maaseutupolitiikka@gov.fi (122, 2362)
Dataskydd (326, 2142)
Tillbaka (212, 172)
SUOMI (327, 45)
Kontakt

▬▬▬▬▬▬

### Activity
The records above must be reproduced word for word.

### Response to this exercise
maaseutupolitiikka@gov.fi (122, 2362)
Dataskydd (326, 2142)
Tillbaka (212, 172)
SUOMI (327, 45)
Kontakt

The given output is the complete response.